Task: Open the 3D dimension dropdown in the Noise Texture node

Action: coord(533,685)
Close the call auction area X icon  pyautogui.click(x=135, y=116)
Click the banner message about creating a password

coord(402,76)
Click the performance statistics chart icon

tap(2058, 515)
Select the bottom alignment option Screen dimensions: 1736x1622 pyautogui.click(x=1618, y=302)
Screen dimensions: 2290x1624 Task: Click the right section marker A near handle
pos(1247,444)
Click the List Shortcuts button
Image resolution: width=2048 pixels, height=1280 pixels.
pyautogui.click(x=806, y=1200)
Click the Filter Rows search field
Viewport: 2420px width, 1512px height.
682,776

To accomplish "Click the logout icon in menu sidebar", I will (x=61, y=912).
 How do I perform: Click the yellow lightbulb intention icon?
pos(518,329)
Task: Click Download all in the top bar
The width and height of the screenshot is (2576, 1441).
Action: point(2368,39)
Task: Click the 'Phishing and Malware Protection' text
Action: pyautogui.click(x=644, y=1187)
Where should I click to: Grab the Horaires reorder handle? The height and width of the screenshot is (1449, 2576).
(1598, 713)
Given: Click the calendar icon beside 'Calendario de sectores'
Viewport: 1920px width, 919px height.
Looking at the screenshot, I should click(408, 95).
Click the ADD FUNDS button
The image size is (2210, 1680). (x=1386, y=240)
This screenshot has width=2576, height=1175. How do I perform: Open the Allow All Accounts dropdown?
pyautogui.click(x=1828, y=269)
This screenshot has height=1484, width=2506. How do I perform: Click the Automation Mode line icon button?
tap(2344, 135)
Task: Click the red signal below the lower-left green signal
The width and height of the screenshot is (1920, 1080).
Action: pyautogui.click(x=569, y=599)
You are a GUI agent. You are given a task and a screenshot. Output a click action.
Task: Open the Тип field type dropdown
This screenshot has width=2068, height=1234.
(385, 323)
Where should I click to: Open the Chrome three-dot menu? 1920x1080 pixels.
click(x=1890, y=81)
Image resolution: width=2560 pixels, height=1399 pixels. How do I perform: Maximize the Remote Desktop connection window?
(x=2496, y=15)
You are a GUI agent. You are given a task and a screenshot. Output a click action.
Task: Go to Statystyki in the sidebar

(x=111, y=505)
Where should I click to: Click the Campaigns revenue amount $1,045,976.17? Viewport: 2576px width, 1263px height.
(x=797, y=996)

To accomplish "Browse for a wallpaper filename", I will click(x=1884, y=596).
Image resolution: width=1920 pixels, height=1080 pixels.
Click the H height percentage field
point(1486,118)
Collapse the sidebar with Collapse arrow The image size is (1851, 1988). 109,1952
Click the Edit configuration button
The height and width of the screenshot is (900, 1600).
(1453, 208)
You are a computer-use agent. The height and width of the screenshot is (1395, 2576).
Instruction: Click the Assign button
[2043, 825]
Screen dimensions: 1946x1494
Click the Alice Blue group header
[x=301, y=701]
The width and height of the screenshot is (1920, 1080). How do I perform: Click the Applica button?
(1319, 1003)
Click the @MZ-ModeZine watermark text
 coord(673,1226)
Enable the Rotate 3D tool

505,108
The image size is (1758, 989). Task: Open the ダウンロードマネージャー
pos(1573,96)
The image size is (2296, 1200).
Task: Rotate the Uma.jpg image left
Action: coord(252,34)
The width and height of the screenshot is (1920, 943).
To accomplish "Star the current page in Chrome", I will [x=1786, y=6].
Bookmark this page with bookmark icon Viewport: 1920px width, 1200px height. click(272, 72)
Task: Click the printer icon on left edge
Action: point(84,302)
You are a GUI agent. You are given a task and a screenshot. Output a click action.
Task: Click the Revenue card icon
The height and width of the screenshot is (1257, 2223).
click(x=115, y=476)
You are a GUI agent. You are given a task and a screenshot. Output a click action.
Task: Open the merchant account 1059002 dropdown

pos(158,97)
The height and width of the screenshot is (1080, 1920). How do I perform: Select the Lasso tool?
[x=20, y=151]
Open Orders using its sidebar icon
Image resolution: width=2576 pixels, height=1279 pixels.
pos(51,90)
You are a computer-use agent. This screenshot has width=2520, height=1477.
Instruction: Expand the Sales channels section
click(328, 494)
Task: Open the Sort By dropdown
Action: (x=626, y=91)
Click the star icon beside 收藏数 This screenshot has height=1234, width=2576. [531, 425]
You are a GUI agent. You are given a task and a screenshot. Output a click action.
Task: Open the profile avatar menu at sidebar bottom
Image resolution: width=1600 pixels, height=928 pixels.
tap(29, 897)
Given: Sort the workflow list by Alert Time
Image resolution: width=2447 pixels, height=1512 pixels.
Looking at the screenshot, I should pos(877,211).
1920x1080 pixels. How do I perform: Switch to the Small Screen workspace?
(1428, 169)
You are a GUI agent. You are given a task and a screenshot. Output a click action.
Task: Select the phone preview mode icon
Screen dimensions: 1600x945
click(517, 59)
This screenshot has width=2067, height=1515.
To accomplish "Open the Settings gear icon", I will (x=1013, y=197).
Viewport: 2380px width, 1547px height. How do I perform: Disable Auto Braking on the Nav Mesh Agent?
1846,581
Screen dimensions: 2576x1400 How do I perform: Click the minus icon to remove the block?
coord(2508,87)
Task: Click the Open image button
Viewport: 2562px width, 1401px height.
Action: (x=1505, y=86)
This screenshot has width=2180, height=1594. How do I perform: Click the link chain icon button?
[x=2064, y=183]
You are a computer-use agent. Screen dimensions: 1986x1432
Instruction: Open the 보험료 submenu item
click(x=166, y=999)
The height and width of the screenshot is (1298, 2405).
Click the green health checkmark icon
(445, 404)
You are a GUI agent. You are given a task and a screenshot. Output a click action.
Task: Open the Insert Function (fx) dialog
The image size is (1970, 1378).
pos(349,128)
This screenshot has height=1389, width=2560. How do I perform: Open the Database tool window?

-------------------------

**WHAT TO DO**:
Find how many lines in the entries above have the string "bottom" and report only that number.

**COMPLETED EXERCISE**:
2